Ocean iron fertilization (CDR)

This method involves the seeding of ocean with iron in order to promote a phytoplankton bloom, which can remove carbon dioxide from the atmosphere. Again, several side-effects are to be expected, as well as an increased water acidification, and the creation of large zones depleted from oxygen (the more the algae ‘breath’, the less oxygen available for the other species).

Although geoengineering is a flourishing field (just try to enter it in wikipedia), many of its promises will probably come true too late (if at all) if one wants to reduce anthropogenic global warming and climate change… scientific creativity will have to find other ways to deal with climate modifications.

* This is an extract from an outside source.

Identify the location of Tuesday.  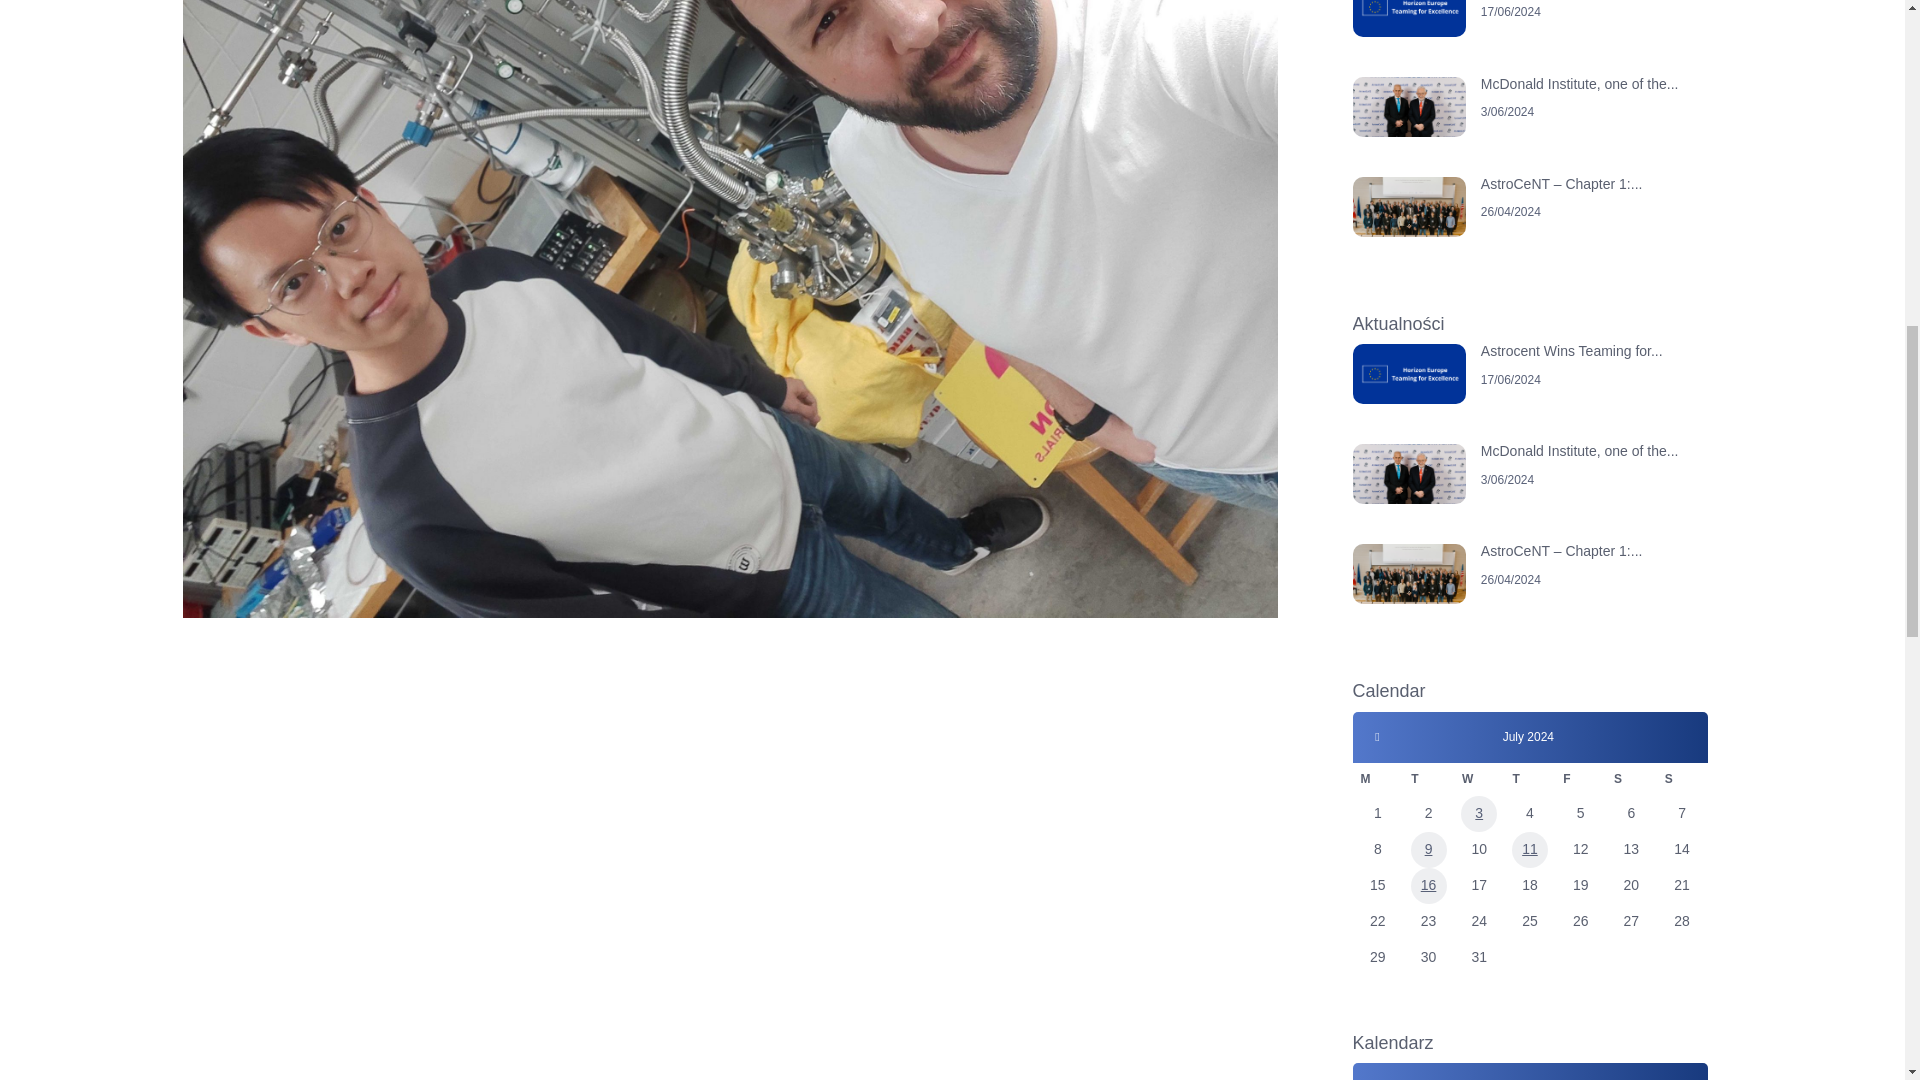
(1428, 778).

A first of three features, written by Richard Monastersky, explains how keeping carbon dioxide beneath dangerous levels is tougher than one previously thought. The basic question is: how much can the CO₂ concentration in the atmosphere increase before reaching a point of non-return? The pre-industrial level was roughly 250 parts per million (ppm), we are now reaching 400 ppm. It was long thought that a concentration of 450 ppm was a target to avoid, but new studies seems to indicate that a threshold of 350 ppm would have been more reasonable. This raises many questions on how to deal with the ever increasing carbon dioxide level. Studies performed at the University of Bern show that even if all CO₂ emissions stopped when its concentration is 450 ppm, it would take more than 1000 years to reach pre-industrial levels, and 3000 years would be necessary to see global temperatures slightly decrease. Other studies give even more frightening results: if CO₂ concentration reached 550 ppm (not unlikely at all) before all emission stopped, the temperatures would keep increasing for at least a century. Even if the studies are based on unperfect models, they point out the fact that climate will need a long time to recover, essentially due to the thermal inertia of the oceans (they slow up the climate warming now, they’ll delay its cooling in the future) and to the rate at which carbon sinks can absorb CO₂ from the atmosphere.

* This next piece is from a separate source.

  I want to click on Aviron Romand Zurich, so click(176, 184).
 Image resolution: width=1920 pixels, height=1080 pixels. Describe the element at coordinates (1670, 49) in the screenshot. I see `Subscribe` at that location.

This rather pessimistic (I sould say, apocalyptic) view is counterbalanced by the two next articles, written by Nicola Jones and Oliver Morton, respectively, who discuss potential solutions to increased CO₂ concentration and global warming. At first sight the proposed ideas look weird: absorbing CO₂ into a solution of NaOH to produce sodium carbonate, that can be converted in calcium carbonate (by addition of calcium hydroxyde), and finally into pure CO₂ (that sould be stored, frozen, sent to space, etc.). Although this works on lab-scale, one may remember that, if the current emission rate is maintained, 650 gigatons of CO₂ will have to be removed from the air by 2100 in order not to reach 450 ppm… a serious scale-up will be required there! Another approach, involving geoengineering, aims at brightening clouds to increase reflexion of sunlight. Some researchers think about ships vaporizing water droplets to form clouds over the oceans, which should in turn cool earth’s atmosphere ! We’re not so far from reaching a good sci-fi novel scenario where a giant shield would be built between earth and sun, protecting us from sunlight until the global temperature has reasonably decreased…

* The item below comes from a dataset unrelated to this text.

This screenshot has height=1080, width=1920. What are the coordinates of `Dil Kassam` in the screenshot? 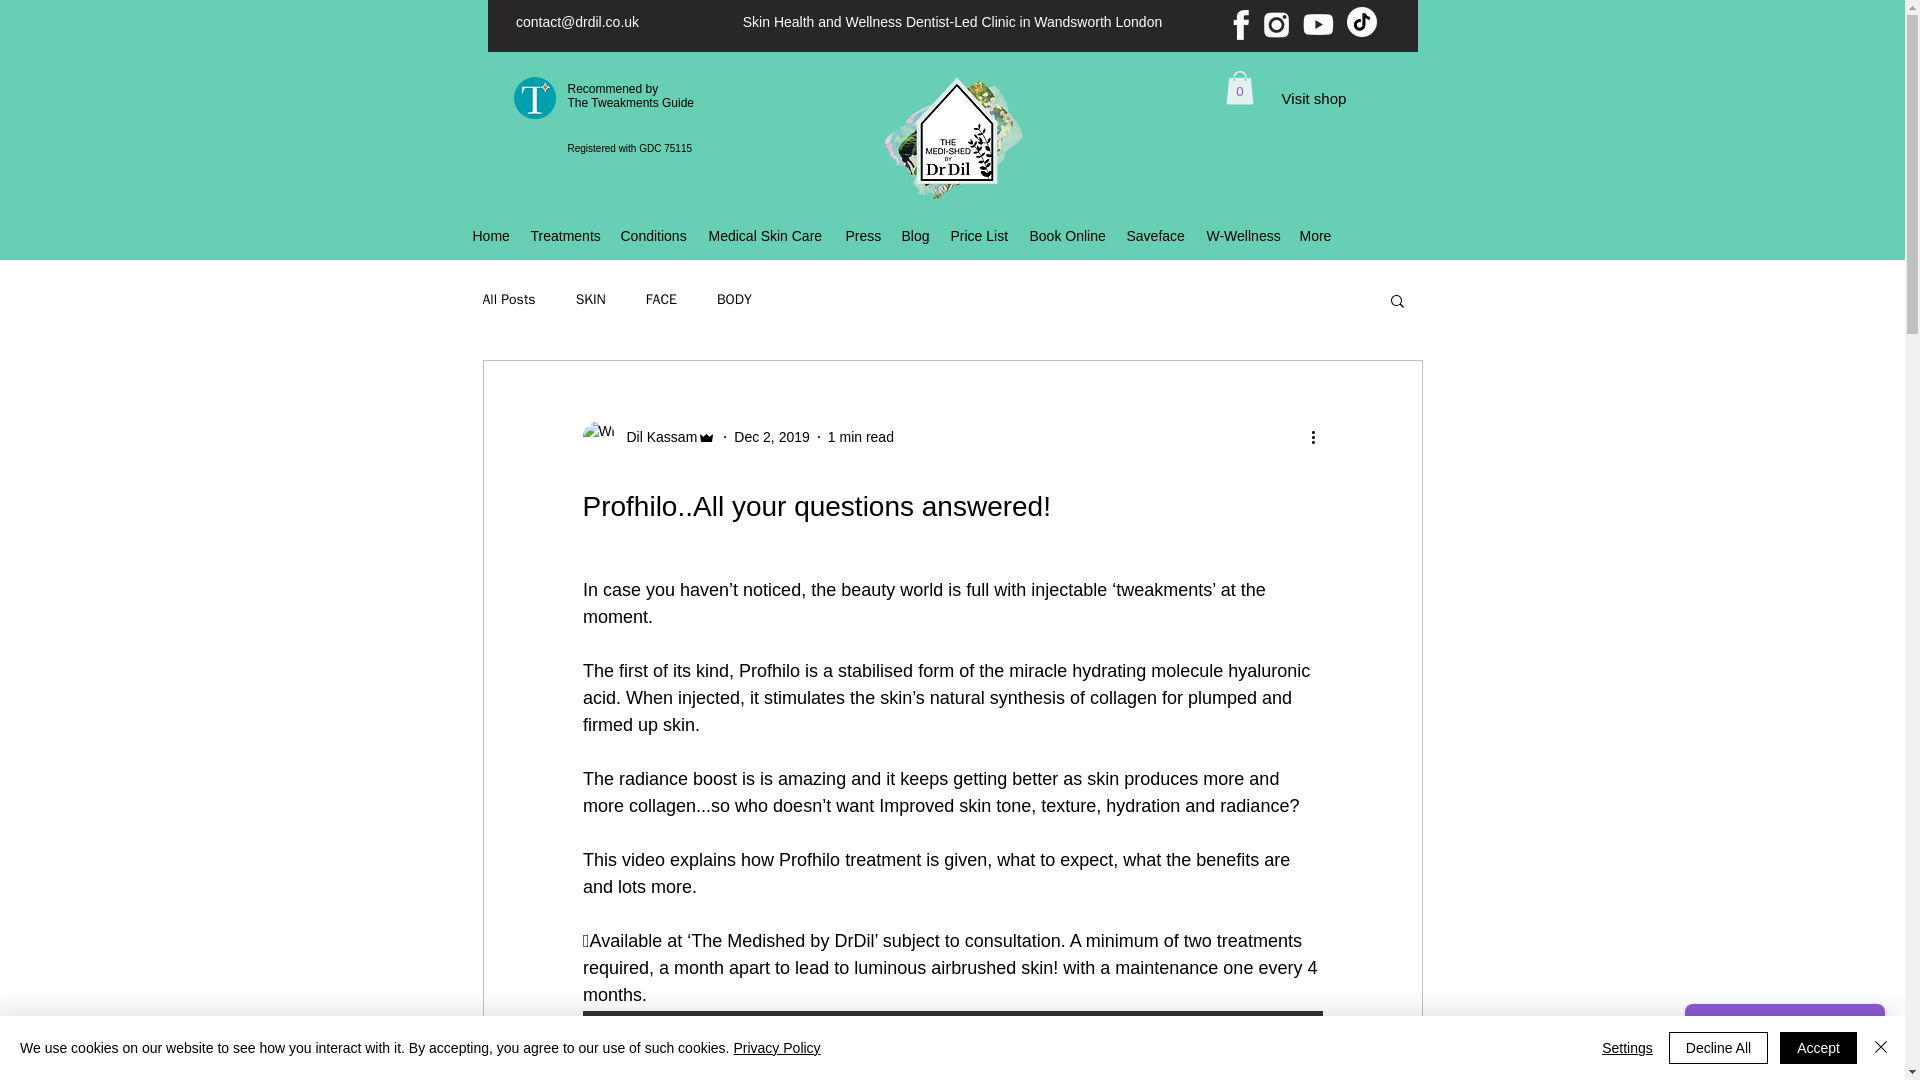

But, if the last news are not good at all, and if we are facing a tremendous challenge, scientists are coming with ideas, trying new concepts and models, that can one day help us and the earth to survive our reckless carbon consumption. Whatever path we chose, it is certain that a compromise will have to be found between the sacrifices we’re ready to make to reduce our carbon emissions, and the consequences (at a climatic, economic, or social level) we agree to suffer. The earlier this compromise is established, the better!